EXERCISE GOAL
If an entry includes an image, drop the image and copy the rest verbatim.
:: DATA FOR REVIEW ::
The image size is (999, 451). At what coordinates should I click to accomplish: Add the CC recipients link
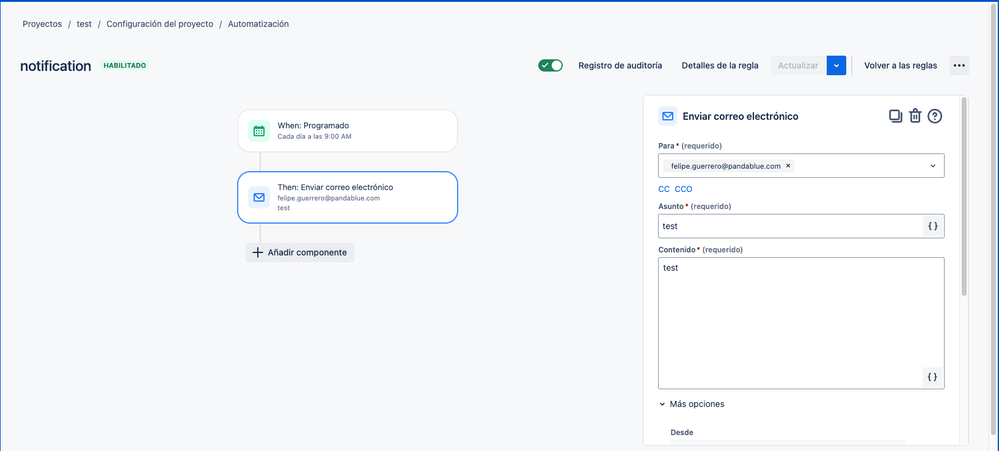[x=664, y=189]
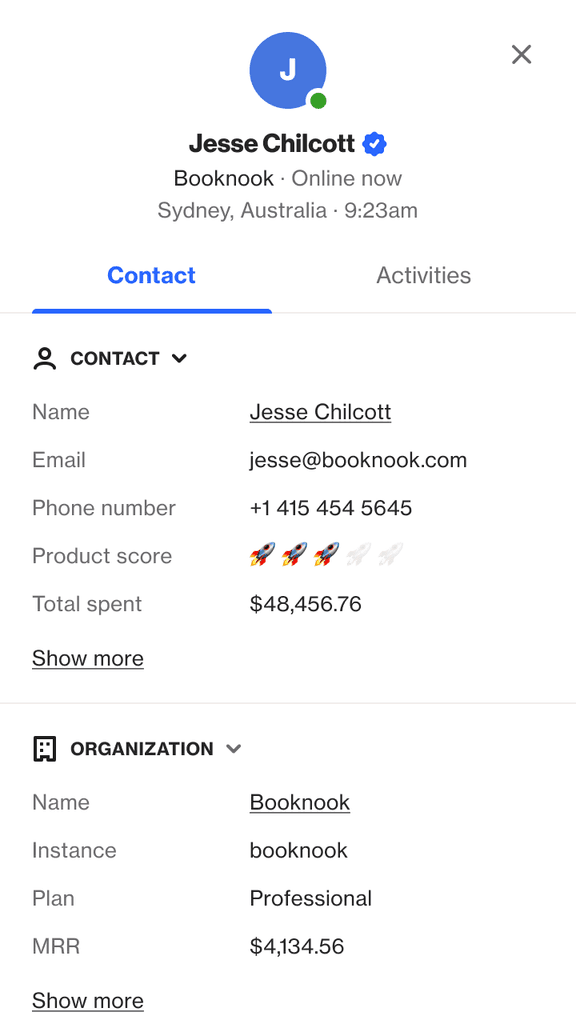The image size is (576, 1024).
Task: Collapse the ORGANIZATION section chevron
Action: pos(233,748)
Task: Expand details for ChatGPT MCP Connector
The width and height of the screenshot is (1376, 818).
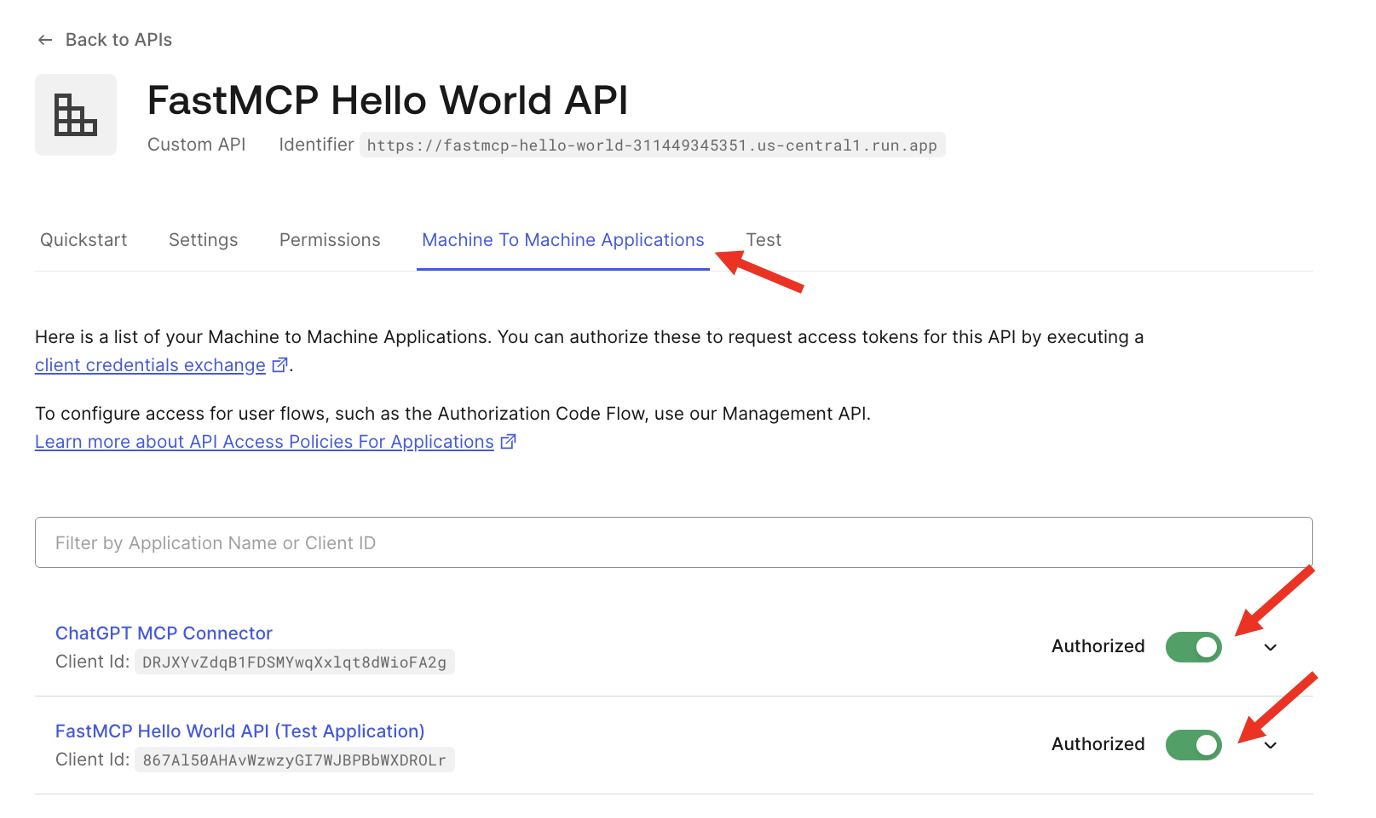Action: pyautogui.click(x=1270, y=648)
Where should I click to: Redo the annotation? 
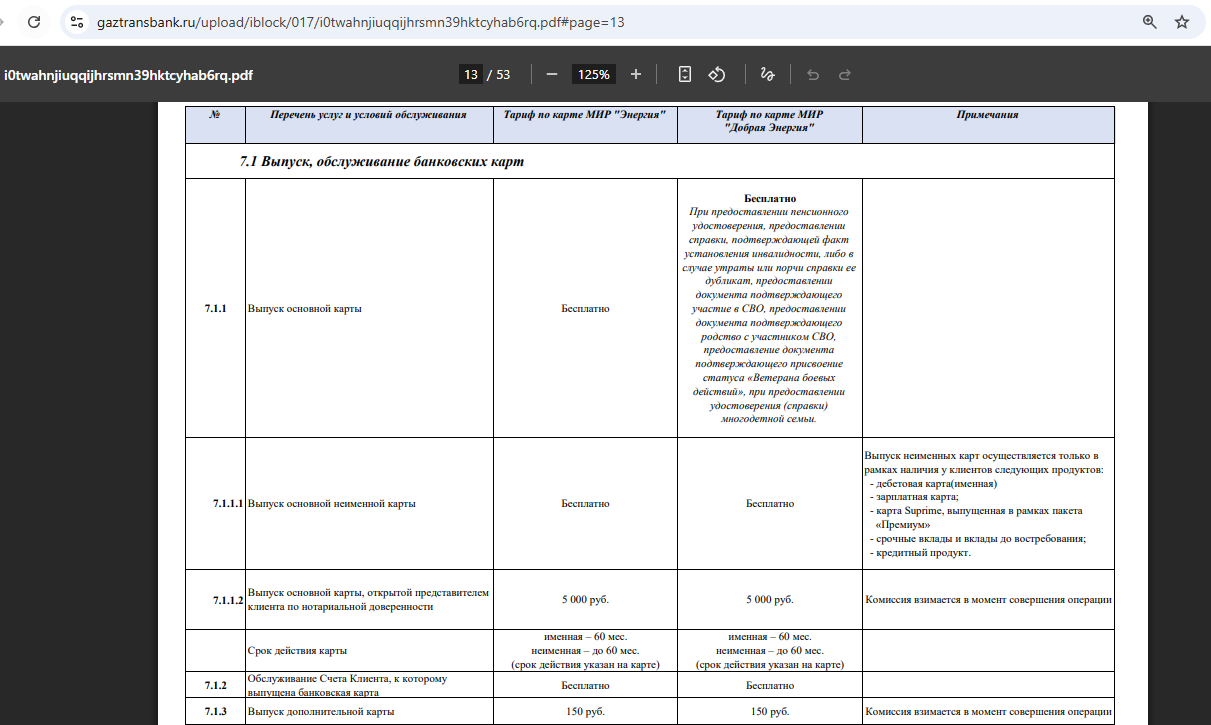point(845,74)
:::
SOLUTION
The image size is (999, 451). At what coordinates should I click to accomplish: Add the CC recipients link
[x=664, y=189]
The image size is (576, 1024).
Task: Collapse the ORGANIZATION section chevron
Action: pos(233,748)
Task: Expand details for ChatGPT MCP Connector
The width and height of the screenshot is (1376, 818).
Action: pyautogui.click(x=1270, y=648)
Where should I click to: Redo the annotation? 
point(845,74)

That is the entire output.